Do I Need a DBS Check for a Part-Time Job?

DBS checks are essential for safeguarding children and vulnerable adults, mainly if a person’s role involves direct contact. Any DBS check can disclose valuable information about an applicant’s criminal history, be it Basic, Standard or Enhanced.

DBS Check for Part-Time Workers

For anyone directly working with children or vulnerable adults, they would need to apply for an Enhanced DBS check. This check discloses an applicant’s spent and unspent convictions, cautions, reprimands and warnings, plus any information that the local police force deems necessary. This Enhanced DBS would be required alongside a Barred List check, if a candidate is working in, for example, a school, nursery, healthcare profession, essentially anything that involves direct contact.

But what is the procedure for people working with these groups less frequently?

If you’re unsure whether the frequency of your work would affect your Enhanced DBS eligibility criteria, this guide should hopefully help you.

DBS Eligibility

A prospective candidate will qualify for an Enhanced DBS check – as well as the relevant Barred List check – if they are taking part in a ‘regulated activity’ with the specific vulnerable group.

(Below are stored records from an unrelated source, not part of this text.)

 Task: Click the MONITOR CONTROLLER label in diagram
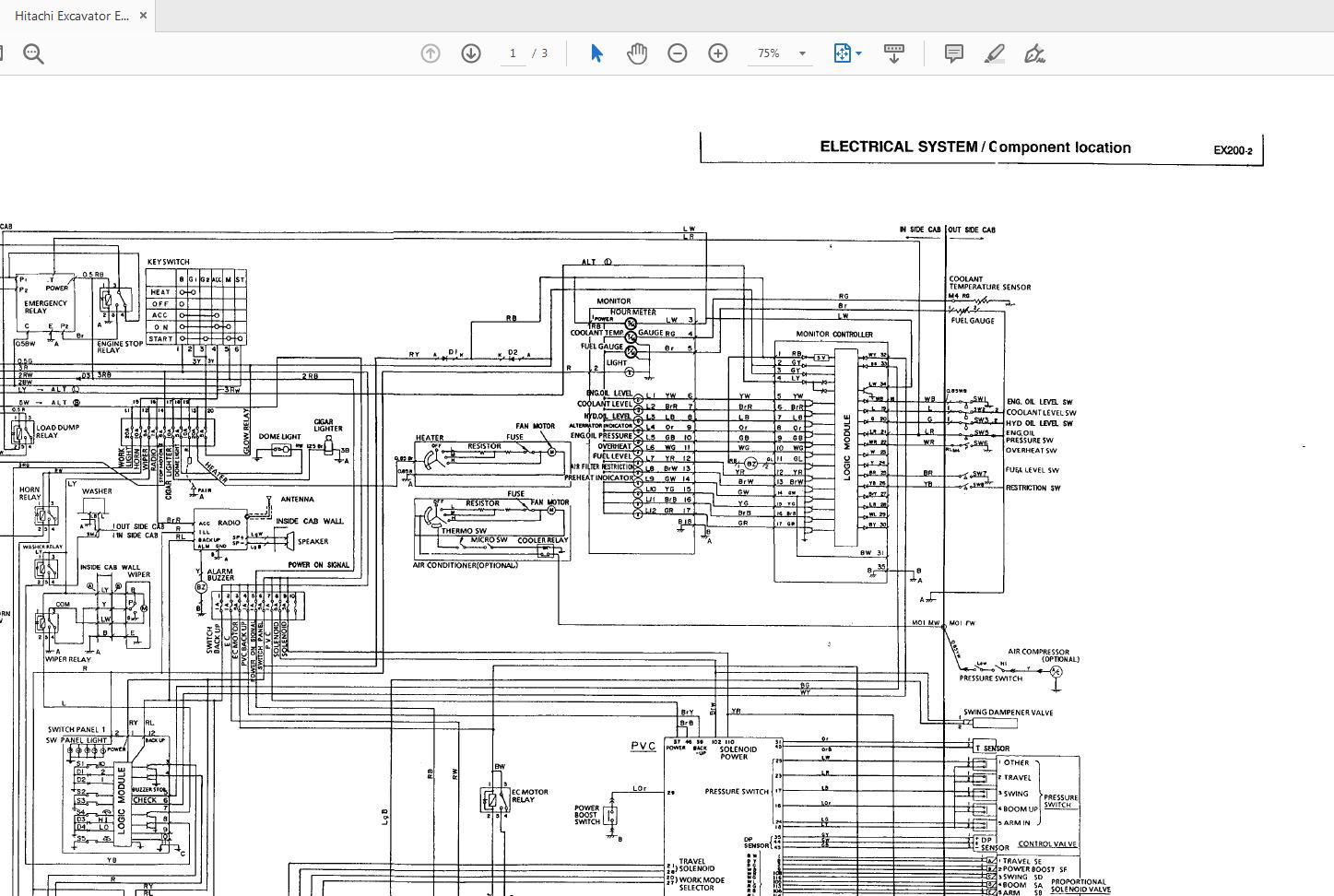834,335
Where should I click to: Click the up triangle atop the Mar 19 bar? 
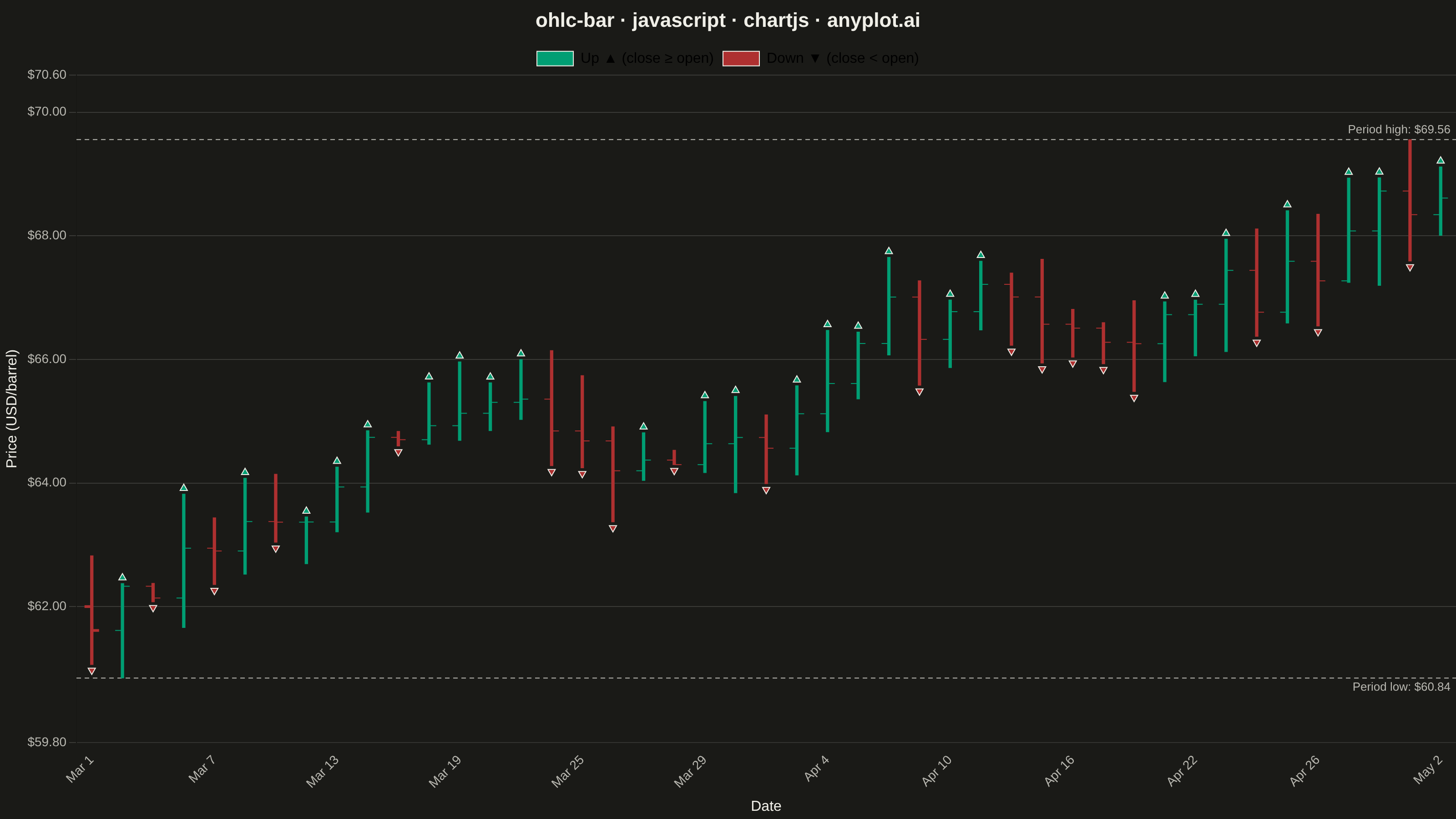point(460,355)

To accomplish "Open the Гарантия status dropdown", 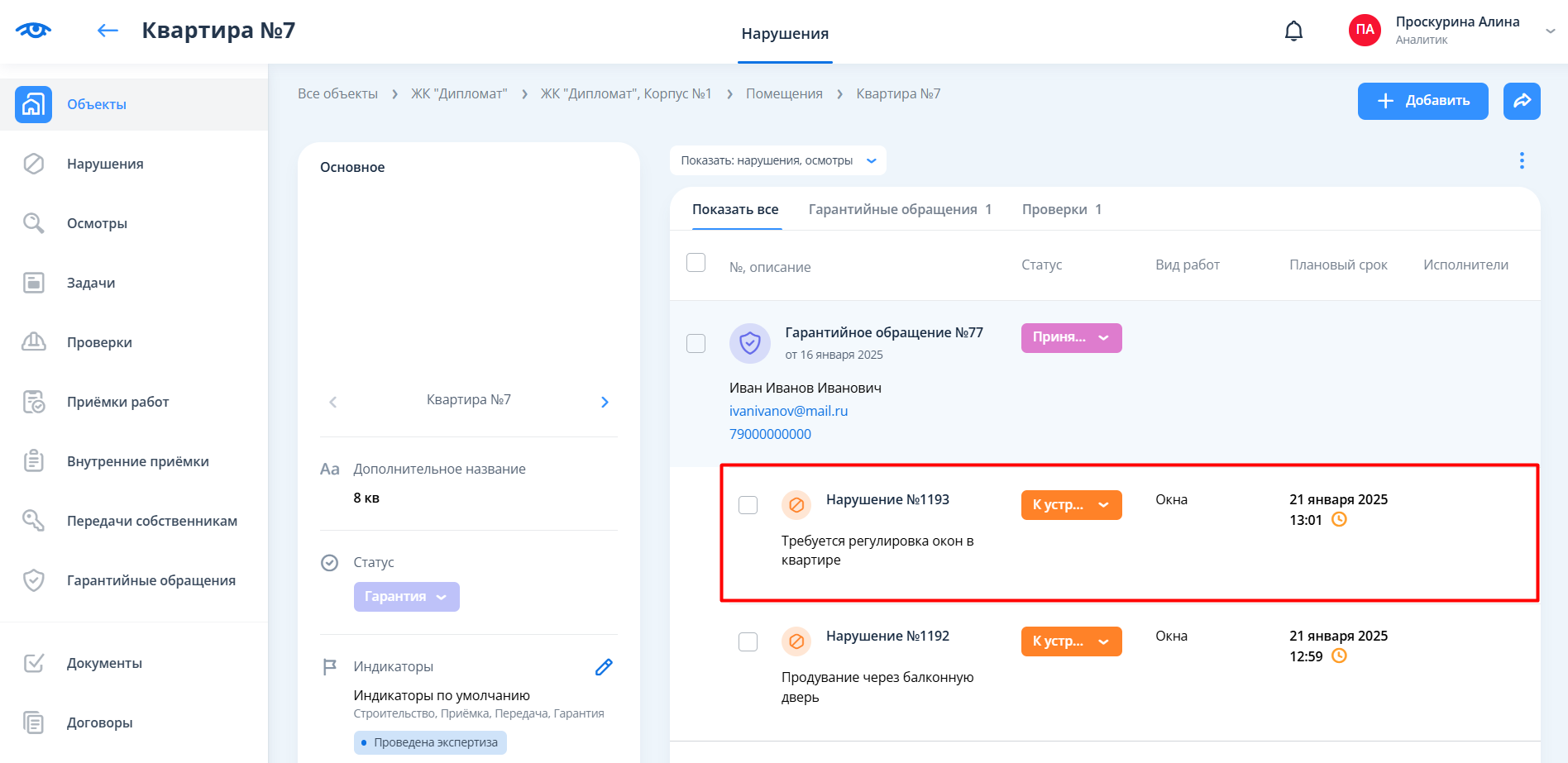I will tap(406, 597).
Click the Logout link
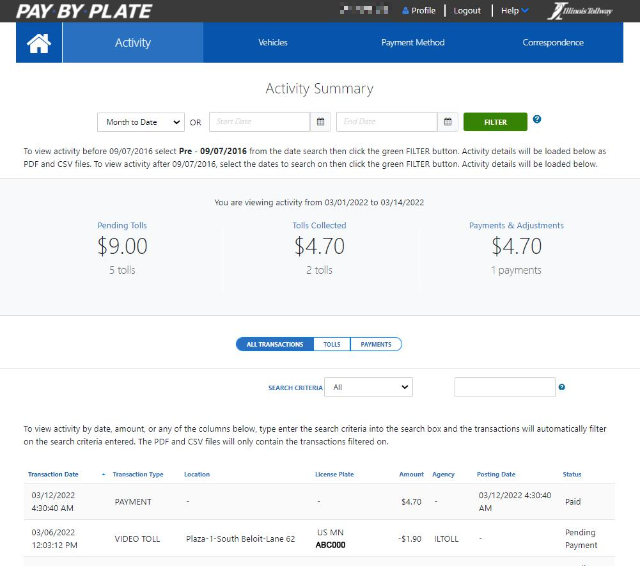 tap(467, 11)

What is a Regulated Activity?

Regulated activities can either be determined through the nature or location of the work that’s being carried out. Any regulated activity could be a specific place of work or job, that could entitle someone to apply for an Enhanced DBS, with the relevant Children’s or Adults’ Barred List.

When working with children, a regulated activity could be either:

  • Determined through the work’s nature – for example, anyone teaching, coaching, supervising or caring for children.
  • Determine through the location – in other words, a school, nursery, children’s home, pre-school or playgroup.

When working with vulnerable adults, regulated activities are determined through the nature of the activity itself. For example, if an applicant is expected to provide personal or healthcare to vulnerable adults, this is considered a regulated activity, and that person must apply for Enhanced disclosure.

Therefore, regardless of how often you’ll be working with vulnerable groups, if you’re carrying out the regulated activities listed above, you’ll be eligible for an Enhanced DBS application. For a full list of regulated activities for children or the vulnerable, please refer to the official Disclosure and Barring Service website.

What if a Regulated Activity doesn’t Apply to me?

While the above information applies to anybody engaged in regulated activities, there are still questions about those that aren’t actually carrying out these activities, but working in the same types of locations.

For example, teaching would be a regulated activity if a teacher is working in a school or nursery, but what about those working in administration or clerical roles? In other words, roles that do not involve direct contact.

If you aren’t engaging with either children or vulnerable adults, you may still be eligible for an Enhanced DBS check application.

If employees are working in certain circumstances, in a limited range of establishments, that entitles them to an Enhanced DBS check. The regulated activity rule does not apply in this case, if the candidate will be working either:

  • Once per week
  • Three times or more in a 30-day period

To summarise, the frequency of work does slightly impact an individual’s DBS check eligibility criteria. If they are not engaging in regulated activity but are working in a specific establishment either once per week or three or more times in a 30-day period, they will also be allowed to apply for an Enhanced DBS check.